In Memoriam: Richard Wilkins, a True Friend of the Family
COMMENTARY: Remembering a friend and colleague in the fight to preserve marriage.
BY AUSTIN RUSE
| Posted 12/11/12 at 1:01 PM
On a warm spring night in the year 1996, high in the mountains overlooking Provo, Utah, a man lay awake in his bed. He tossed and turned for hours. A voice was speaking to him.
And the voice said something like, “Arise from your bed and go to Istanbul. I and my people need you there.” In the words of the Psalmist, “deep called out to deep,” for it had to be the deep of God calling out to the depths of that man’s heart.
Richard Wilkins went to his boss, the dean of the Brigham Young University School of Law, and said, “There is a U.N. conference in Istanbul, and I think I am supposed be there.”

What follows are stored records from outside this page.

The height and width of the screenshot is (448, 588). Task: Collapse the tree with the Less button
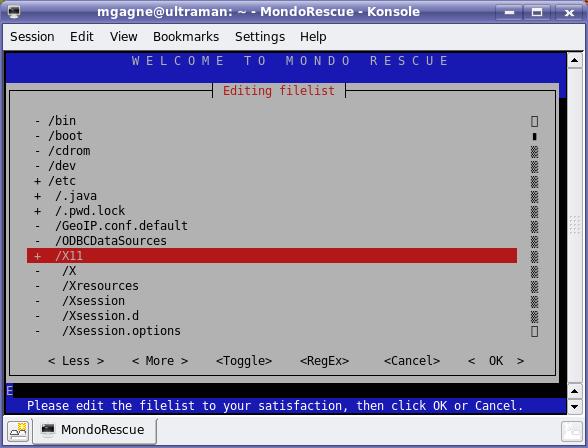click(x=76, y=361)
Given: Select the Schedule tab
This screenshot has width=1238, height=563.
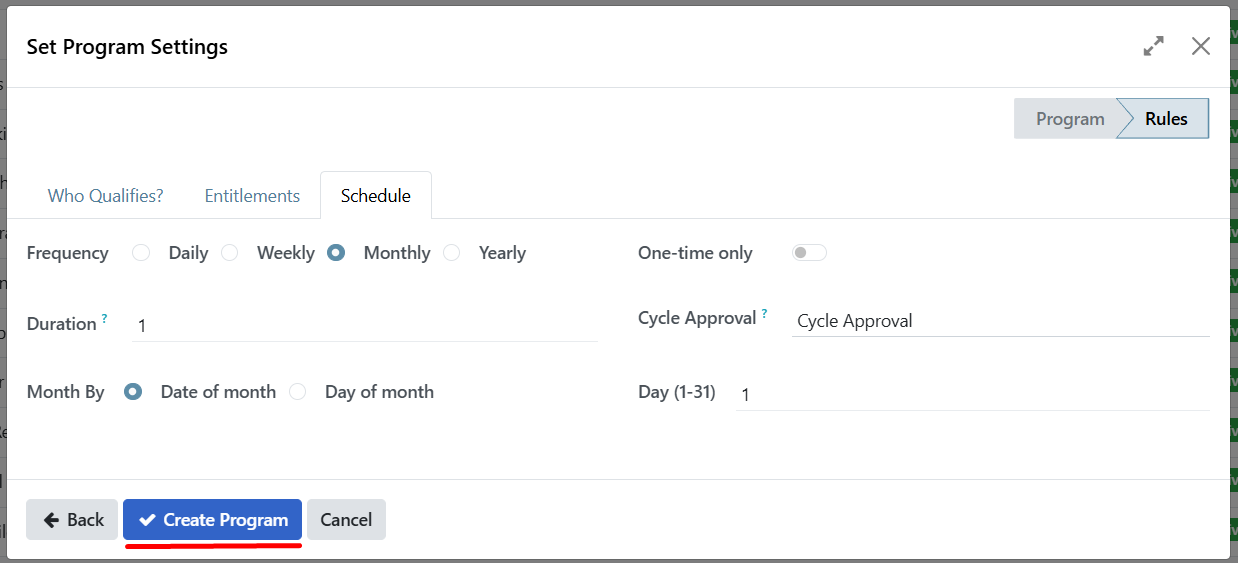Looking at the screenshot, I should click(x=375, y=196).
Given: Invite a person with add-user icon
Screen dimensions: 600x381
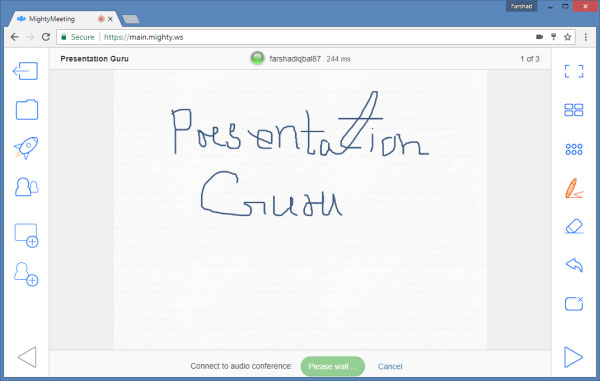Looking at the screenshot, I should [x=26, y=274].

The dean asked him why he was supposed to go. Wilkins said, “I don’t really know.”
The dean asked him what he was supposed to do when he got there. Wilkins said, “I don’t know that either.” The dean said, “In that case, I think you ought to go right away.”
Because Wilkins was a professor connected to the Kennedy School for International Studies, those in U.N. leadership thought he was a reliable Harvard man, and they let him speak to the general session of the U.N. Habitat II Conference on Housing in Istanbul.

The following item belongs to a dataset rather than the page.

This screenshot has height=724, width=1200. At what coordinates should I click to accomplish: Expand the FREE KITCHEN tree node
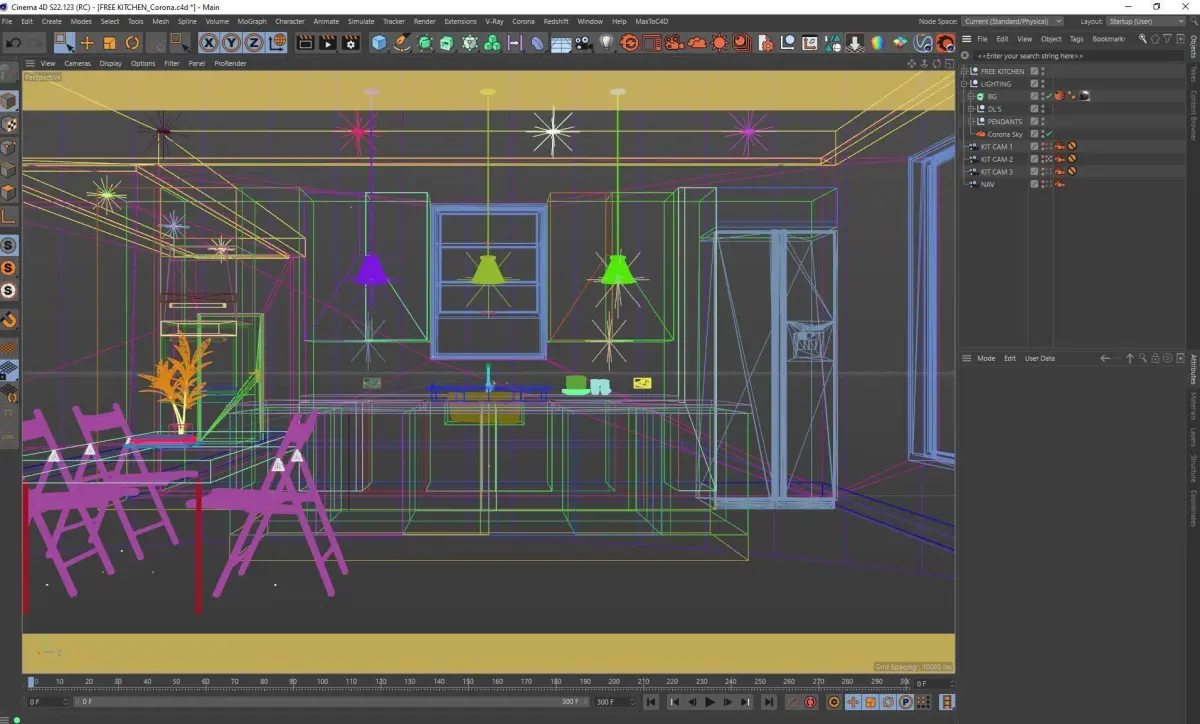965,71
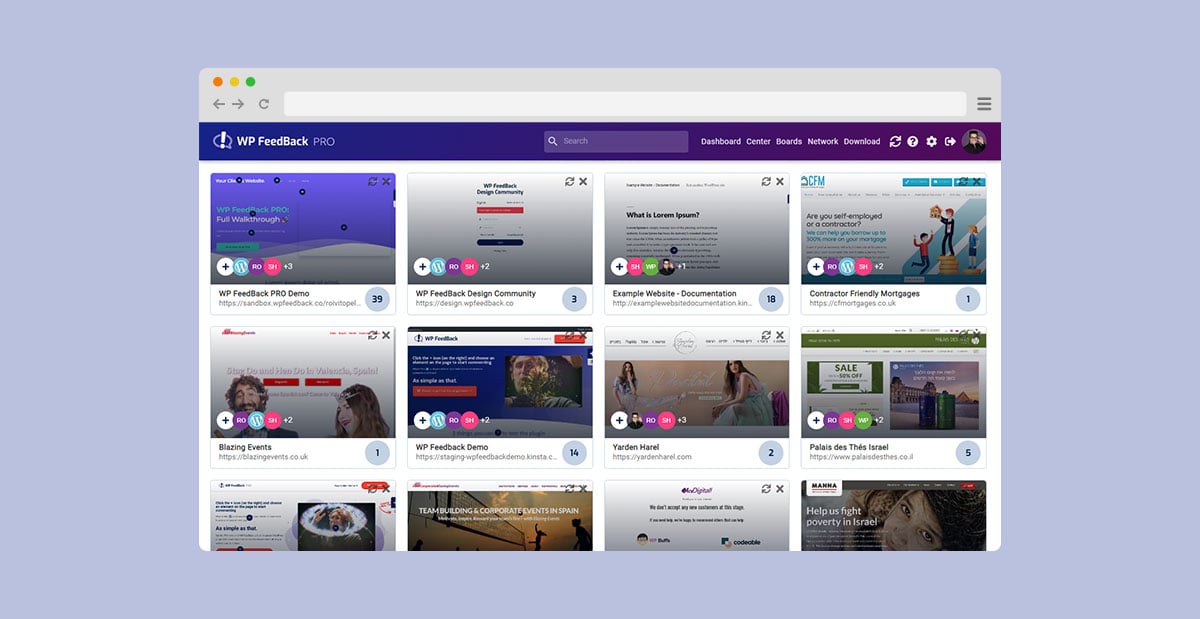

On that day in June of 1996, Richard Wilkins found himself speaking to delegates about the traditional family, about the idea of heterosexual men and women marrying, having children and raising them to fear and to serve God. He also told them that abortion was wrong.
The powerful contingent of radical feminists, who thought they had found another tame male, found they had an enemy in their midst instead. Oh, how they hooted and hollered. But Wilkins was not speaking to them. He did not know it himself at the time, but he was speaking to the secret hearts of foreign diplomats, mostly from the Middle East, particularly to the Saudis. He did not know this, either, but they heard him.

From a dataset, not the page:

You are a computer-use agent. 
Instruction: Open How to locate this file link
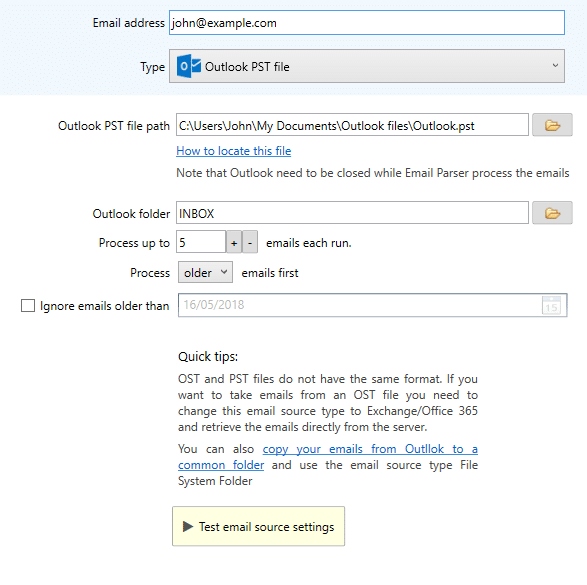(x=234, y=151)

He was not the only one there from our side that day. There were others. For instance, there were ladies who went to the conference only to pray. You could see them simply walking around or sitting and looking off into space. You might see their lips moving slightly. They were praying mostly for one thing: to banish fear from the room. It is a fearful thing to stand up to the U.N.’s feminist internationale, one that is backed by the might, muscle and money of the U.S. and the European Union.
But that was what was needed from certain diplomats. So these ladies prayed for one thing: to banish fear from the room and from hearts of these delegates.
There were others there, too. There were lobbyists — Catholics and evangelicals — who spend these conferences bending over backs and whispering in the ears of diplomats. Two of them at Istanbul had managed to get themselves into a small but by far the most important room at the Istanbul conference. It was a windowless affair, where U.N. negotiators held something called the “informals,” which is where the fine points of the language that will go into the final conference documents are debated. It is the room where the battles are won and lost. These two men sat in that room all day and into the evening. And then the informals proceeded to go even later. Indeed, this meeting in this cramped room went long into the night. Our friends did not even leave for food or drink or even bathroom breaks, for fear they could not get back in.
In that little room, the debated raged, and terrible pressure was brought to bear on the Muslims. This is the game for the powerful nations. Make the little guy bend, then break.
Around midnight, a member of the Vatican delegation said to one of our friends, Peter Smith, “The pressure is too great; the Muslims will not hold on through the night.” Smith said to the priest, “They will hold. The Muslims will hold this night.”
The combined financial and political might of the U.S., Canada and the European Union came down on just a few lonely and brave Muslim delegates who were forced to debate in a language not their own about philosophical terms completely foreign to them. The West wanted dangerous feminist ideas in that document, and the Muslims fought them.
We do not know why the Muslims resisted the pressure from the West. But it’s possible that their own values were strengthened with the courage given by the praying ladies. Perhaps they were urged on by the whispered exhortations of our lobbyists; perhaps they remembered the words of Richard Wilkins from the main conference podium in Istanbul.
But as the sun rose and began to warm the streets of that ancient city, the pernicious idea of five genders was not in that final document; homosexual "marriage” was not in that document, and neither was abortion on demand in that document.
A man rose from his bed and went to Istanbul, and on a very dangerous night for the world, the Muslims held.
This was the beginning of Richard Wilkins’ long-but-still-too-short career fighting for unborn children and families at the U.N. and around the world.
Wilkins was an expert on getting the pro-life and pro-family perspective into the little rooms where the dangerous language was worked out. These “informals” are the most important part of those massive UN conferences because it is where countries that disagree work out the details, arrive at compromis, and determine the fate of unborn children and the family unit.
It happens that pro-life countries are always a minority in those little rooms, and it was there that Wilkins’ pre-eminent knowledge of international law and policy was most welcomed by the Vatican, Muslim countries, Latin American countries and all the rest who came under pressure from the U.N., the European Union and often the United States.
He became a towering presence at U.N. conferences, and delegates crowded around him for advice and succor.
His contributions helped prevent abortion from being declared a universal human right. His contributions helped prevent homosexual "marriage" from being a right. Richard Wilkins changed lives, and he saved lives.
We lost him to a heart attack a few days after Thanksgiving. He was 59. Way too young.
Austin Ruse is the president of C-FAM (The Catholic Family and Human Rights Institute).